Given L is regular, Prove/Disprove that the following language is regular or not. $EXP = \{w| w^{|w|} ∈L\}$

Answer 1

Suppose that $L$ is accepted by a DFA with states $Q$, initial state $q_0$, accepting states $F$, and transition function $\delta$.

With every word $w$ we can associate the function $\delta_w\colon Q \to Q$ given by $\delta_w(q) = \delta(q,w)$. Note that there are finitely many such function. It is not hard to check that for any such function $\delta_w$, the language $L_{\delta_w} = \{ x : \delta_x = \delta_w \}$ is regular.

We can also associate with $w$ a set $N_w = \{ n \in \mathbb{N} : \delta(q_0,w^n) \in F \}$. Note that $N_w$ depends only on $\delta_w$, and so there are finitely many such sets.
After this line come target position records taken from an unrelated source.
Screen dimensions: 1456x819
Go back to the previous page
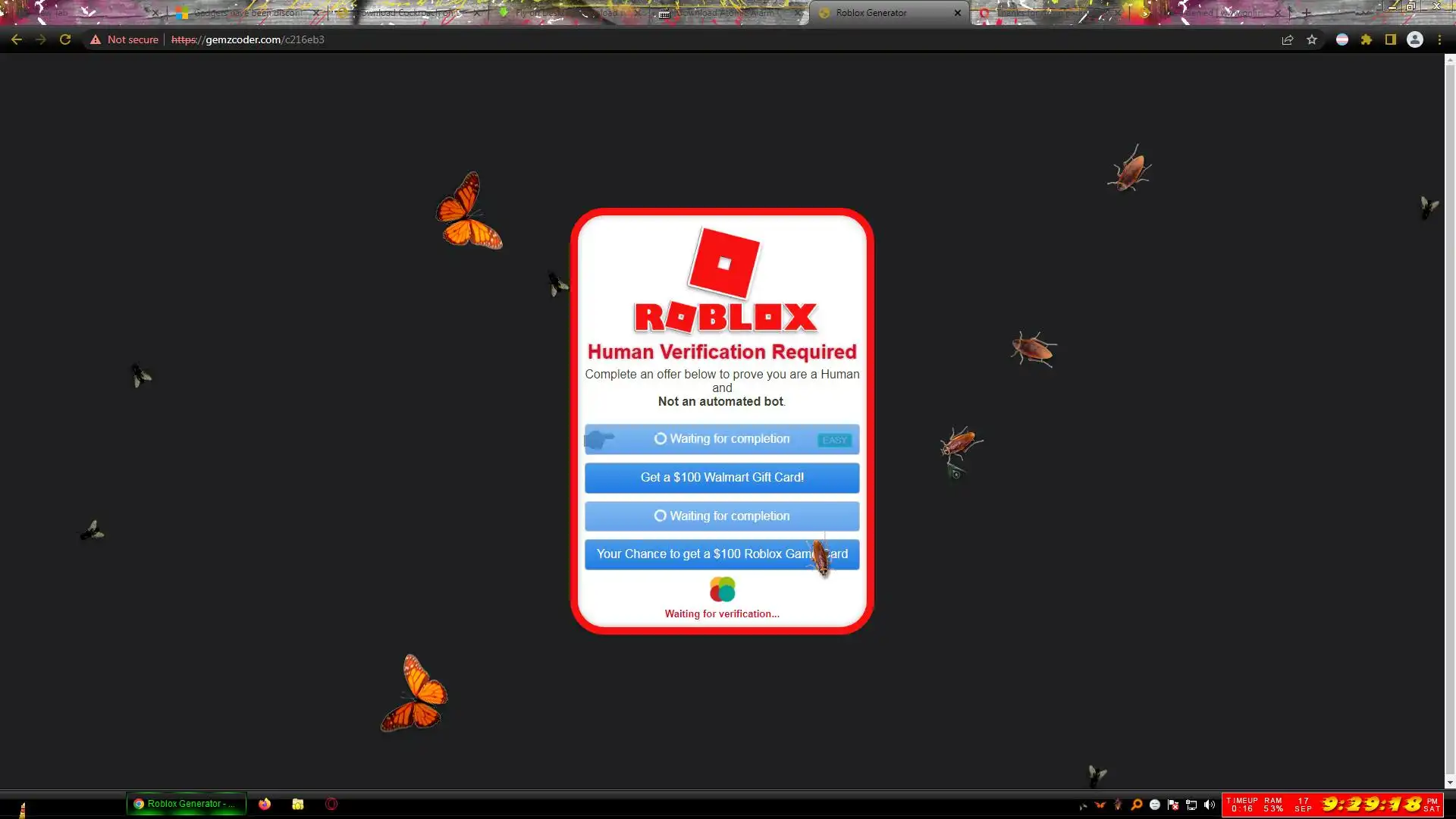(17, 39)
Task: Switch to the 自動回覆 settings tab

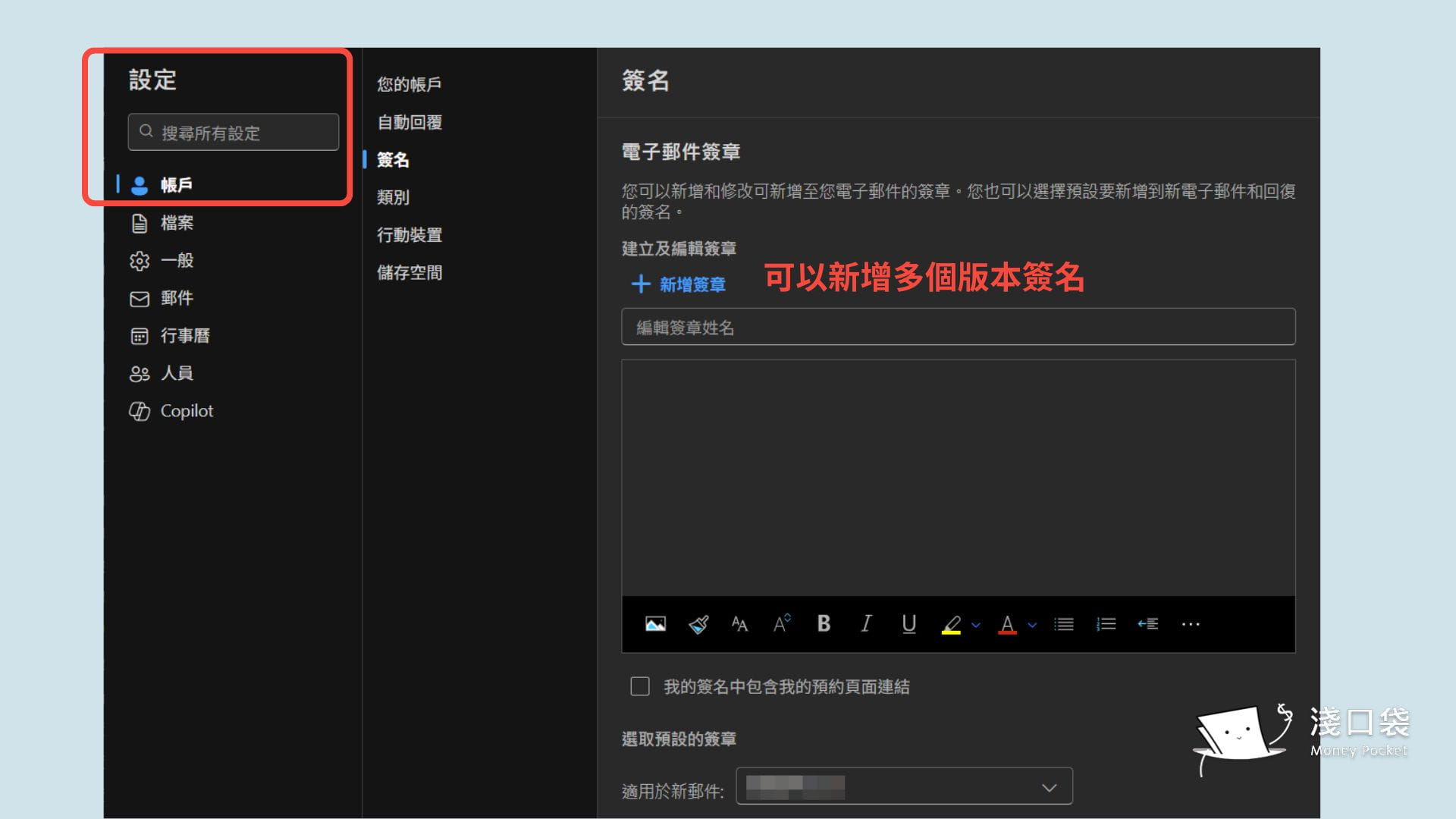Action: click(410, 122)
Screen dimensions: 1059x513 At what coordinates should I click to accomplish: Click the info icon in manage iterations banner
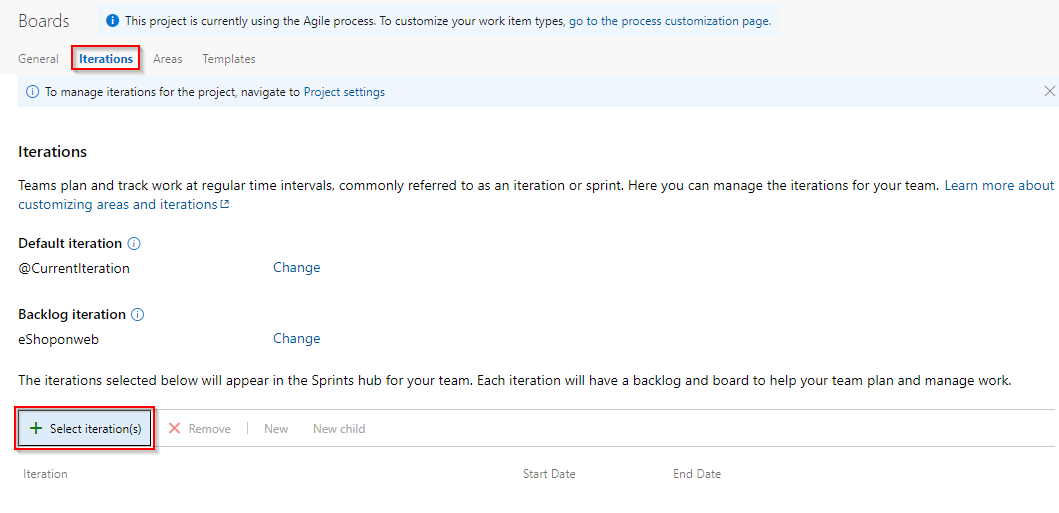(32, 92)
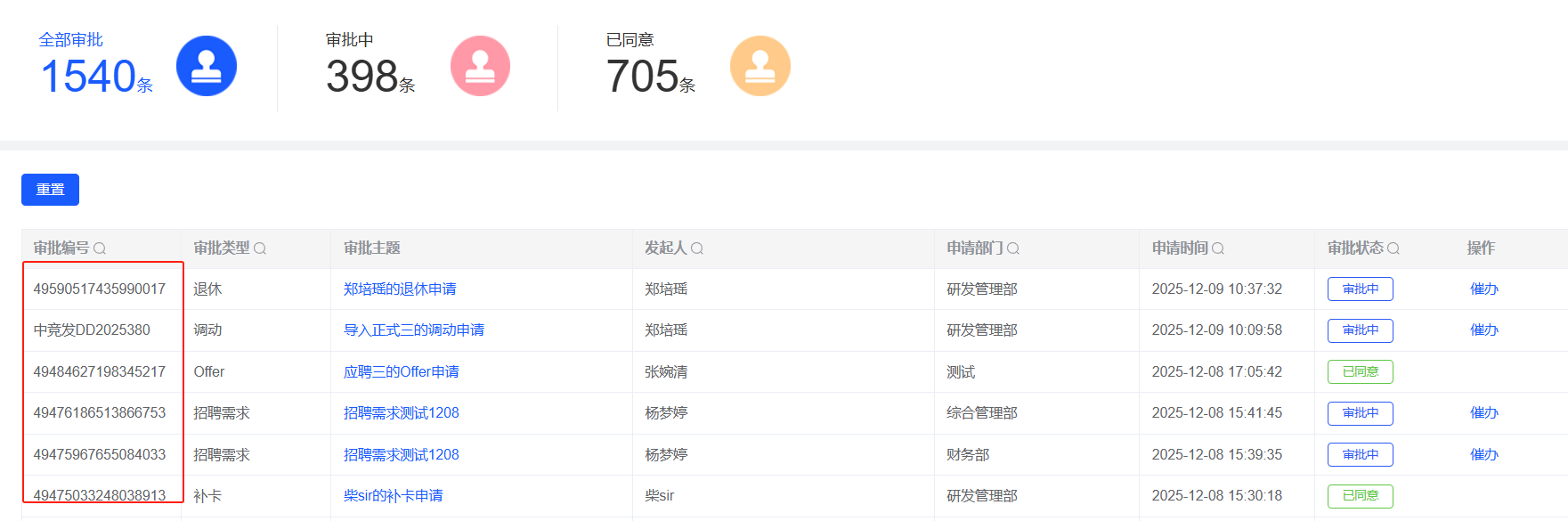Click the orange stamp icon for 已同意
Image resolution: width=1568 pixels, height=521 pixels.
(760, 66)
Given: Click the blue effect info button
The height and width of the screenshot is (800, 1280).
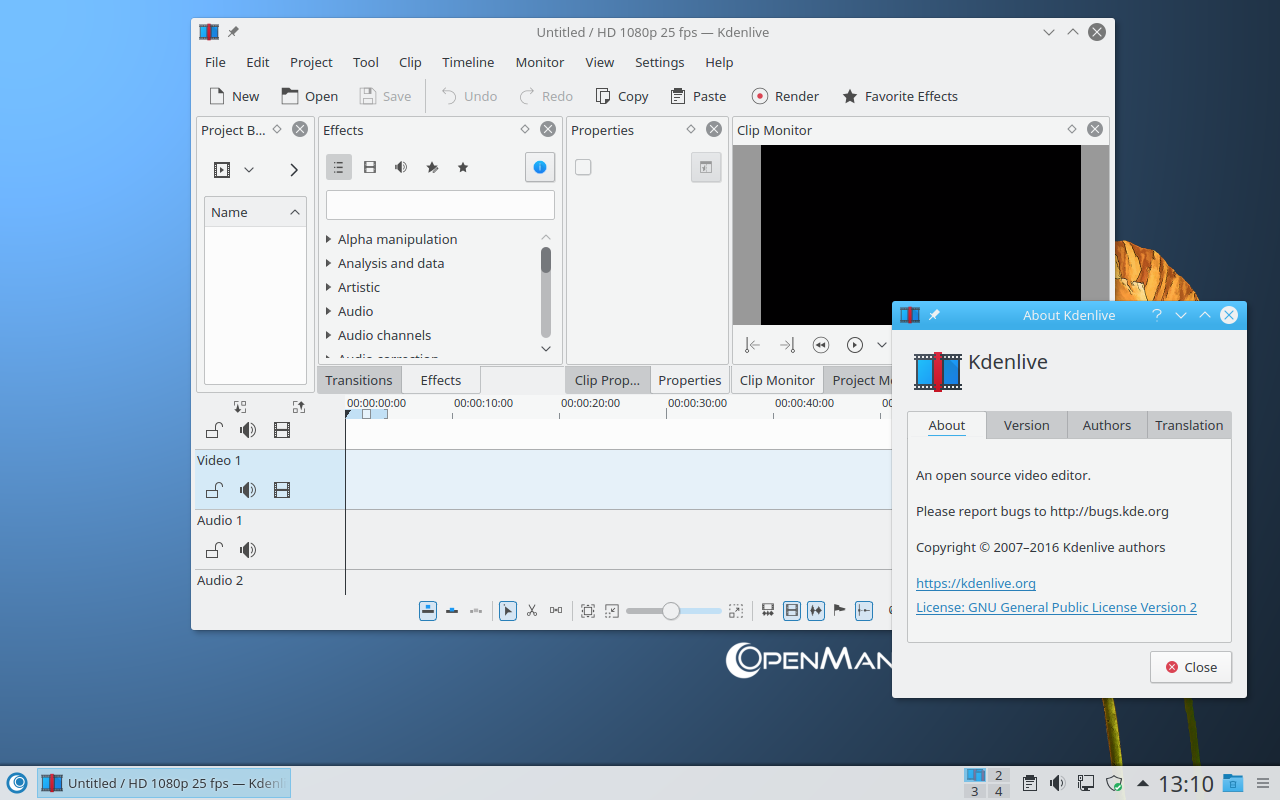Looking at the screenshot, I should click(x=540, y=167).
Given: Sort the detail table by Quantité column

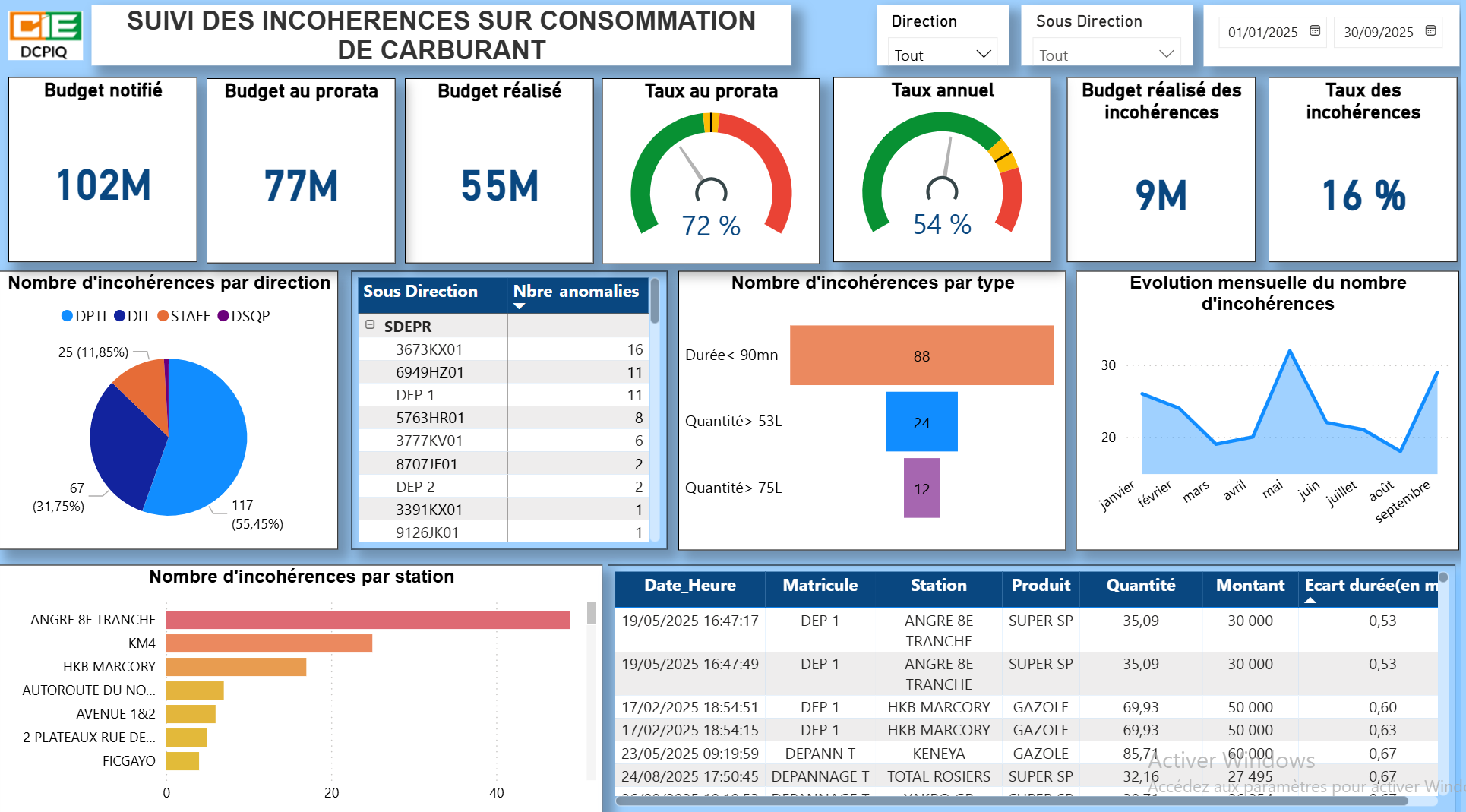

Moreover, each of them is eventually periodic (why?), and so the language $L_{N_w} = \{ x : |x| \in N_w \}$ is regular.

Combining the two observations, we see that $$ EXP = \bigcup_{w \in \Sigma^*} (L_{\delta_w} \cap L_{N_w}). $$ While the sum is infinite, there are only finitely many different summands, and we deduce that $EXP$ is regular.